11. Finally, the reinvention of malls in the US, which have been losing business and declining,

During the pandemic, malls found themselves suddenly having to fill thousands of square feet left vacant by struggling retailers like J.C. Penney and Gap. Others realized too much space was allocated to their parking lots. Since the internet disrupted consumer shopping habits, malls have been trying to make a case for their existence. As old anchor stores have downsized, closed or filed for bankruptcy, malls have made space for grocery-store chains, climbing gyms, Covid-19 vaccine sites and dialysis centers in an effort to increase foot traffic and give shoppers a reason to stay longer... mall owners face challenges, including evolving consumer tastes, zoning changes and local resistance... 

The combination of malls and apartments is not a new concept, but more landlords across the country are rethinking their use of space in this way.
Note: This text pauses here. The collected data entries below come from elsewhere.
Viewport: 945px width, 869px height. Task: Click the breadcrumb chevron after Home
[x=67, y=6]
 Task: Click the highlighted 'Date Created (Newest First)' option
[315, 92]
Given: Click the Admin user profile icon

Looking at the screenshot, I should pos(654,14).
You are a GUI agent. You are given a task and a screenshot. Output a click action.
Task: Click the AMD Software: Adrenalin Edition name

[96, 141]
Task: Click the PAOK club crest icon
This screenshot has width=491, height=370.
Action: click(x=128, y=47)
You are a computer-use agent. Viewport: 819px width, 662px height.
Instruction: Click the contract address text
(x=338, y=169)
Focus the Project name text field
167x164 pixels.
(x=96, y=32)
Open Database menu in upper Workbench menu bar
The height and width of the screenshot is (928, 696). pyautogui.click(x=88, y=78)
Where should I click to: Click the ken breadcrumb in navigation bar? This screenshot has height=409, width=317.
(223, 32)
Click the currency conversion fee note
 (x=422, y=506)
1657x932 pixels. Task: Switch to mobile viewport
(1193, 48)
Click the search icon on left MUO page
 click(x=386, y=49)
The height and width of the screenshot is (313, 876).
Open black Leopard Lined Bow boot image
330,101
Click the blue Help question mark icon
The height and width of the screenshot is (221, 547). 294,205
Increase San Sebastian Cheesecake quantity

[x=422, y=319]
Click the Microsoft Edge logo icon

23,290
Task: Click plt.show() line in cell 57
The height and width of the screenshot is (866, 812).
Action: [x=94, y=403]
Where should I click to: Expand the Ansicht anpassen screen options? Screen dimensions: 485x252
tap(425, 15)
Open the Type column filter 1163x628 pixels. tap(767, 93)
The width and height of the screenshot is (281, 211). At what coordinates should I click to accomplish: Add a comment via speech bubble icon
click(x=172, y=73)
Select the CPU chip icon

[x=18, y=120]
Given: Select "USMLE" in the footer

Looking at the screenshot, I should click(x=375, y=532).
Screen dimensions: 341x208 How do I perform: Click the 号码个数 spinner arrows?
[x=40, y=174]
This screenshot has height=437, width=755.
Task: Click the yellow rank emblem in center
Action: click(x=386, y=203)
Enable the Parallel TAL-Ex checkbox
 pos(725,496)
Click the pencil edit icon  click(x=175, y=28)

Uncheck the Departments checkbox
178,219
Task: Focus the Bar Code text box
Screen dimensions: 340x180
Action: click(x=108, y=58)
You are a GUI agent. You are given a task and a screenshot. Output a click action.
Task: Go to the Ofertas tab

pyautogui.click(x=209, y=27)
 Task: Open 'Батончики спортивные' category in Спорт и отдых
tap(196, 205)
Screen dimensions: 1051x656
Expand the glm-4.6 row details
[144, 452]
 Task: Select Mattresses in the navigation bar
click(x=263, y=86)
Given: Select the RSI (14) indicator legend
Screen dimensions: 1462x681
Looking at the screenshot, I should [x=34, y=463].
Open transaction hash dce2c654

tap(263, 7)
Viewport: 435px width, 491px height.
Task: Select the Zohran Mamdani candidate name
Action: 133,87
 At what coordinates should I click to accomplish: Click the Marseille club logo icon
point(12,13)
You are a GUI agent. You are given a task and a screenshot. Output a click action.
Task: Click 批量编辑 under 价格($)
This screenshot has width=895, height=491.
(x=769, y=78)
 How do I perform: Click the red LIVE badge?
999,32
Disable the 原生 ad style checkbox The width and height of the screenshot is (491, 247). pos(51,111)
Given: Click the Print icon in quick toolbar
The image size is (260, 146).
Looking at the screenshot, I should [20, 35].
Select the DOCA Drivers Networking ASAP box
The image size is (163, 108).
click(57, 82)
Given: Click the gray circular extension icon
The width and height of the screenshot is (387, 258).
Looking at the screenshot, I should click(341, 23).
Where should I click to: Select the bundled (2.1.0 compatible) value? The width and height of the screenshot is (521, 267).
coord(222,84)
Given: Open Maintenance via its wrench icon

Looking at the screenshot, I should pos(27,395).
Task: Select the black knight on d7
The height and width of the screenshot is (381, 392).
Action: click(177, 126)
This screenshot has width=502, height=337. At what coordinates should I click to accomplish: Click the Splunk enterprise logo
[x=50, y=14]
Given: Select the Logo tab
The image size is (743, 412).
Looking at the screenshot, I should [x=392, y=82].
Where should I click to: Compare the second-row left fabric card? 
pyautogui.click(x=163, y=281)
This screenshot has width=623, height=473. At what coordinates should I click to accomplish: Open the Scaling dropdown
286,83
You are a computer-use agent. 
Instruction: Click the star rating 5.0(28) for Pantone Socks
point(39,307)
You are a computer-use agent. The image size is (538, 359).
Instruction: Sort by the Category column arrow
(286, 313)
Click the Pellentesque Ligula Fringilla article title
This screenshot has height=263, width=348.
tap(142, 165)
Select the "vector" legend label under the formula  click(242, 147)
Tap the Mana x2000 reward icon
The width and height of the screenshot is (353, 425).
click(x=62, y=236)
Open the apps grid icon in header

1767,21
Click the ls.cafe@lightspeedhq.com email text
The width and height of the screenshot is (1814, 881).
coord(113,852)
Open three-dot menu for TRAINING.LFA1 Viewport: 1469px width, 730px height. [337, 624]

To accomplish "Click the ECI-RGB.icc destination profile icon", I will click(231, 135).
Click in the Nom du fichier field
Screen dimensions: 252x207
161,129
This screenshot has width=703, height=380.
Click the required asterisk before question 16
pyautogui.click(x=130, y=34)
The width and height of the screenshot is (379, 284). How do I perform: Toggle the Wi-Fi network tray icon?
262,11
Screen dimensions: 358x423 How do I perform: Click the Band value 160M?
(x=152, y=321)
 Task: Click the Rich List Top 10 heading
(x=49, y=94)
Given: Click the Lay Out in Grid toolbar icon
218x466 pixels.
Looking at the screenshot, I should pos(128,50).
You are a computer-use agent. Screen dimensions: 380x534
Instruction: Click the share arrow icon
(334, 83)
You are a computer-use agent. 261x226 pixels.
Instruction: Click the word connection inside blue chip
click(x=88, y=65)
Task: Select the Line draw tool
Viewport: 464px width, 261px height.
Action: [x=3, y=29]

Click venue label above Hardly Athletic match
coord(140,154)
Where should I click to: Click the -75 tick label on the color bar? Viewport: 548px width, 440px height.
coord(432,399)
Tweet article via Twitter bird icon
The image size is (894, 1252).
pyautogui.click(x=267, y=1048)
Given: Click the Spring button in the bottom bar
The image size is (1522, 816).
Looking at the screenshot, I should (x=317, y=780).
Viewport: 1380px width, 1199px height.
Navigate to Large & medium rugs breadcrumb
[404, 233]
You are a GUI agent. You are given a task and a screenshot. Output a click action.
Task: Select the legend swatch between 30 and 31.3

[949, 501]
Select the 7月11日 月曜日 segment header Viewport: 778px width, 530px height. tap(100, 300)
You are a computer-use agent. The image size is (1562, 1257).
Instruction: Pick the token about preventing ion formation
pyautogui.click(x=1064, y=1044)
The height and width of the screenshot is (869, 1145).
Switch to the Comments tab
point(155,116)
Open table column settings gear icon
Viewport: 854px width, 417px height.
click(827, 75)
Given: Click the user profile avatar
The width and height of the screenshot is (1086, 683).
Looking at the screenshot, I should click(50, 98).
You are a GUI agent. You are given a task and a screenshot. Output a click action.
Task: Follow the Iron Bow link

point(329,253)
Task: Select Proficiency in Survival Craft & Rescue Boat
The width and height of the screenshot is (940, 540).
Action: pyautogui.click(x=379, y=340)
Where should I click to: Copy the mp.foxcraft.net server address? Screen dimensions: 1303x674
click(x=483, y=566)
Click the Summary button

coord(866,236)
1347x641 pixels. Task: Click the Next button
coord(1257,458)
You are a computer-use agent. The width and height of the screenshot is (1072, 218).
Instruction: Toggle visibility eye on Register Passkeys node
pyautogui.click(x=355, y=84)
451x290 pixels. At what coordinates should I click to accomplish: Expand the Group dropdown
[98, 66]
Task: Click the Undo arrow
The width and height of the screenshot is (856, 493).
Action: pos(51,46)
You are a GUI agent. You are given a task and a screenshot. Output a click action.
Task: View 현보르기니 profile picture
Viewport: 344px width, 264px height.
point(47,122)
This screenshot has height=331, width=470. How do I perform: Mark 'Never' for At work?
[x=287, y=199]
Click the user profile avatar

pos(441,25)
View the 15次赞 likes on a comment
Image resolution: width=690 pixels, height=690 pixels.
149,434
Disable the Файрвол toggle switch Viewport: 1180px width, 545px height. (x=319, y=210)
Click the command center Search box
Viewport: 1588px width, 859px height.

The strategy builds on the live-work-play communities that are built to accommodate the needs of its residents and have been become popular in the past decade with young adults seeking amenities within walking distance... The addition of medical services within shopping centers is a popular trend as well.

This is a testament to the strength of the American market and its signals that businesses can reinvent themselves in response to changing market conditions.